DNA from the remains of two ancient individuals excavated at the Buran-Kaya III site on the Crimean Peninsula could prompt scientists to rewrite a significant chapter in the history of human migration and evolution.
This research was recently published by an international team from various institutions in France, the National Academy of Sciences of Ukraine, and the Chinese Academy of Sciences in the journal Nature Ecology and Evolution.
The valuable ancient DNA samples, dating from 36,000 to 37,000 years ago, indicate that the Crimean Peninsula was indeed the first settlement of humans in Europe.
The path of European civilization may originate from Buran-Kaya III (1) in Ukraine – (Photo: NATURE ECOLOGY AND EVOLUTION).

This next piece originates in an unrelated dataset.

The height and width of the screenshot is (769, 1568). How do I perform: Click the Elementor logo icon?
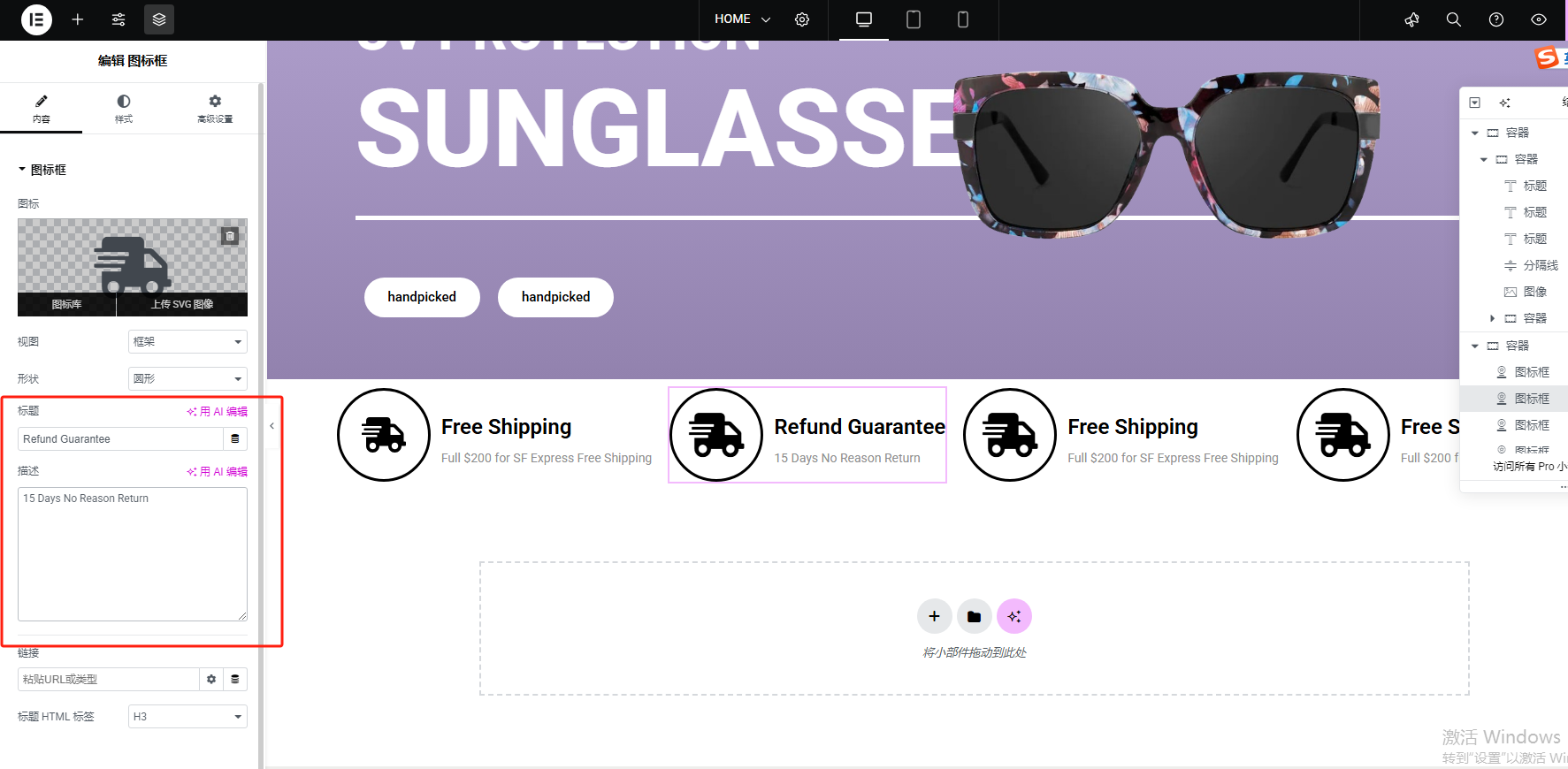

According to a timeline established by previous studies, some groups of Homo sapiens migrated out of Africa approximately 60,000 years ago; however, most lived a nomadic lifestyle without settling anywhere.

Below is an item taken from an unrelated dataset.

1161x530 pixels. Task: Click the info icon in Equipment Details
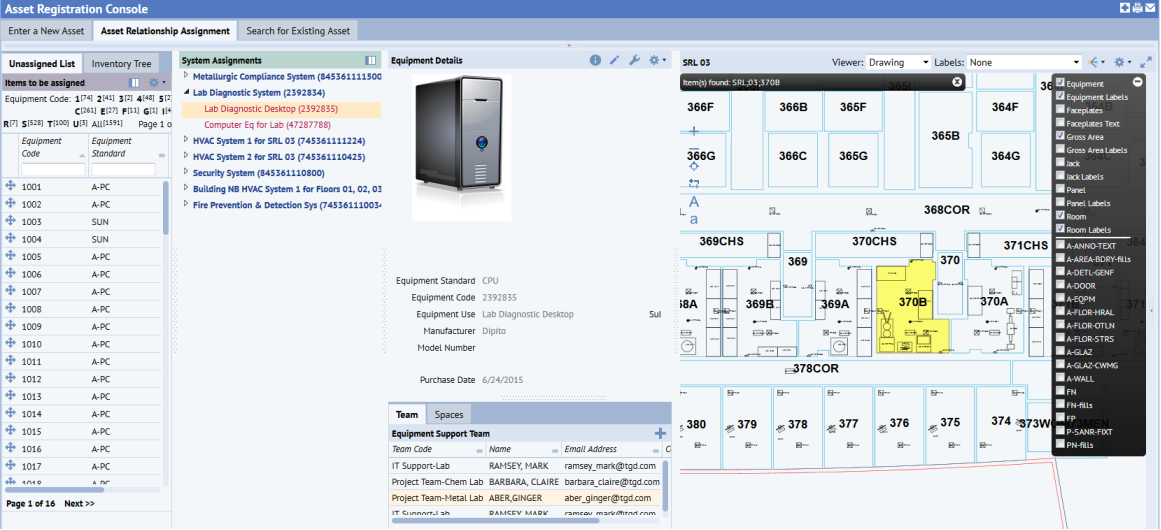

Simultaneously, around 40,000 years ago, a supervolcano in southern Italy wiped out most Homo sapiens as well as their Neanderthal relatives in Europe.
Consequently, the ancestors of modern Europeans are from a different group. French, Ukrainian, and Chinese scientists reveal that they came from Crimea.
The Buran-Kaya III site has long been renowned for evidence related to humans from 50,000 years ago. However, the most notable layers of sediment date back 34,000 to 38,000 years and contain numerous stone tools and intricately carved bones, similar to the Gravettian culture that spread across Europe 33,000 years ago.
This connects the ancient Buran-Kaya people with the long-established Gravettian civilization, indicating that they are the ancestors of these ancient Europeans.
The research team, led by paleo-geneticists Eva-Maria Geigl and Thierry Grange from the French National Centre for Scientific Research (CNRS), sequenced the genomes of two male individuals from Buran-Kaya III and compared them with European genomes.
The results showed remarkable similarities between the Buran-Kaya III individuals and more recent Europeans, rather than with groups existing before the supervolcano disaster.
This confirms that the ancestors of Europeans were indeed the community of the two Buran-Kaya III individuals. This site is now recognized as the oldest human settlement identified in Europe.
These new findings could necessitate a revision of human migration and evolutionary history. According to popular maps, the majority of humans in Europe are believed to have originated from a migration wave from Africa, traversing through the Middle East and gradually moving upward, while another branch conquered Asia.
However, recent discoveries increasingly indicate that our ancestral history is much more complex, featuring intricate and winding migration routes. Additionally, there were encounters among communities of the same and different species, where diverse bloodlines intertwined multiple times and in various ways before giving rise to humanity as we know it today.